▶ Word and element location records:
%%

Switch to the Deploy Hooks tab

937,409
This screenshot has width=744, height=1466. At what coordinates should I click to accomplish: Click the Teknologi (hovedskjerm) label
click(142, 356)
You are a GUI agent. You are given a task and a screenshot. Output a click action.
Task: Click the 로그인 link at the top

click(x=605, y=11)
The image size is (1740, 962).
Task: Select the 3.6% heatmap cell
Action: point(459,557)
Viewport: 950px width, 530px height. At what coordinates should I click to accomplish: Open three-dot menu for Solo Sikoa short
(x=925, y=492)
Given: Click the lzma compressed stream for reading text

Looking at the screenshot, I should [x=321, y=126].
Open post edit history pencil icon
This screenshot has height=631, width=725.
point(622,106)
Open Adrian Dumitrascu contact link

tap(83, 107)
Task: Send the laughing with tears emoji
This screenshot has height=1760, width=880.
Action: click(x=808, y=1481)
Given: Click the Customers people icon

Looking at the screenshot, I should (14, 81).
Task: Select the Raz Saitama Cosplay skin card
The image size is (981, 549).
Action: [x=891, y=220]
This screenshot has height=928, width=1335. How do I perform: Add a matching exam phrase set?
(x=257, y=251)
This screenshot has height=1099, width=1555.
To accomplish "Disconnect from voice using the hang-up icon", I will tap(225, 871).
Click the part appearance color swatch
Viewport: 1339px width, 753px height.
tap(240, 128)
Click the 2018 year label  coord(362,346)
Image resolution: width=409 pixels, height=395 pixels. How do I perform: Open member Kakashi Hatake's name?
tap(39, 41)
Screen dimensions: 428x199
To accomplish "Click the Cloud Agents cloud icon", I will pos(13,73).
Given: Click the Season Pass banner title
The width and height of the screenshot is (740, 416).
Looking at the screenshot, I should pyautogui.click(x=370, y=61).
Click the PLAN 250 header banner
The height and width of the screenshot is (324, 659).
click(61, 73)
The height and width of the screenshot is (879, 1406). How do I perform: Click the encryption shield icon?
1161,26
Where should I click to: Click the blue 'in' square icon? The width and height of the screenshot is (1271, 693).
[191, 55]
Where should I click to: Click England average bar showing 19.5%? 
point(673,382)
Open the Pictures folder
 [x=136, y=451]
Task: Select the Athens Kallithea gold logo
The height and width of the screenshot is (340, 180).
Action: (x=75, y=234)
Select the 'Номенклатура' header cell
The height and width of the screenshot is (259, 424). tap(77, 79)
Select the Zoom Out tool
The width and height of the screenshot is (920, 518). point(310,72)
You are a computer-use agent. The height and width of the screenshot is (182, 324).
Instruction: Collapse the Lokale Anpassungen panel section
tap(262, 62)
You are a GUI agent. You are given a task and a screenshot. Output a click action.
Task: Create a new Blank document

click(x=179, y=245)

%%

Could you write out the rows above again, changing "Pictures folder" to "Downloads folder" and keeping everything else the same?

Switch to the Deploy Hooks tab

937,409
This screenshot has width=744, height=1466. At what coordinates should I click to accomplish: Click the Teknologi (hovedskjerm) label
click(142, 356)
You are a GUI agent. You are given a task and a screenshot. Output a click action.
Task: Click the 로그인 link at the top

click(x=605, y=11)
The image size is (1740, 962).
Task: Select the 3.6% heatmap cell
Action: point(459,557)
Viewport: 950px width, 530px height. At what coordinates should I click to accomplish: Open three-dot menu for Solo Sikoa short
(x=925, y=492)
Given: Click the lzma compressed stream for reading text

Looking at the screenshot, I should [x=321, y=126].
Open post edit history pencil icon
This screenshot has height=631, width=725.
point(622,106)
Open Adrian Dumitrascu contact link

tap(83, 107)
Task: Send the laughing with tears emoji
This screenshot has height=1760, width=880.
Action: click(x=808, y=1481)
Given: Click the Customers people icon

Looking at the screenshot, I should (14, 81).
Task: Select the Raz Saitama Cosplay skin card
The image size is (981, 549).
Action: [x=891, y=220]
This screenshot has height=928, width=1335. How do I perform: Add a matching exam phrase set?
(x=257, y=251)
This screenshot has height=1099, width=1555.
To accomplish "Disconnect from voice using the hang-up icon", I will tap(225, 871).
Click the part appearance color swatch
Viewport: 1339px width, 753px height.
tap(240, 128)
Click the 2018 year label  coord(362,346)
Image resolution: width=409 pixels, height=395 pixels. How do I perform: Open member Kakashi Hatake's name?
tap(39, 41)
Screen dimensions: 428x199
To accomplish "Click the Cloud Agents cloud icon", I will pos(13,73).
Given: Click the Season Pass banner title
The width and height of the screenshot is (740, 416).
Looking at the screenshot, I should pyautogui.click(x=370, y=61).
Click the PLAN 250 header banner
The height and width of the screenshot is (324, 659).
click(61, 73)
The height and width of the screenshot is (879, 1406). How do I perform: Click the encryption shield icon?
1161,26
Where should I click to: Click the blue 'in' square icon? The width and height of the screenshot is (1271, 693).
[191, 55]
Where should I click to: Click England average bar showing 19.5%? 
point(673,382)
Open the Downloads folder
 [x=136, y=451]
Task: Select the Athens Kallithea gold logo
The height and width of the screenshot is (340, 180).
Action: (x=75, y=234)
Select the 'Номенклатура' header cell
The height and width of the screenshot is (259, 424). tap(77, 79)
Select the Zoom Out tool
The width and height of the screenshot is (920, 518). point(310,72)
You are a computer-use agent. The height and width of the screenshot is (182, 324).
Instruction: Collapse the Lokale Anpassungen panel section
tap(262, 62)
You are a GUI agent. You are given a task and a screenshot. Output a click action.
Task: Create a new Blank document

click(x=179, y=245)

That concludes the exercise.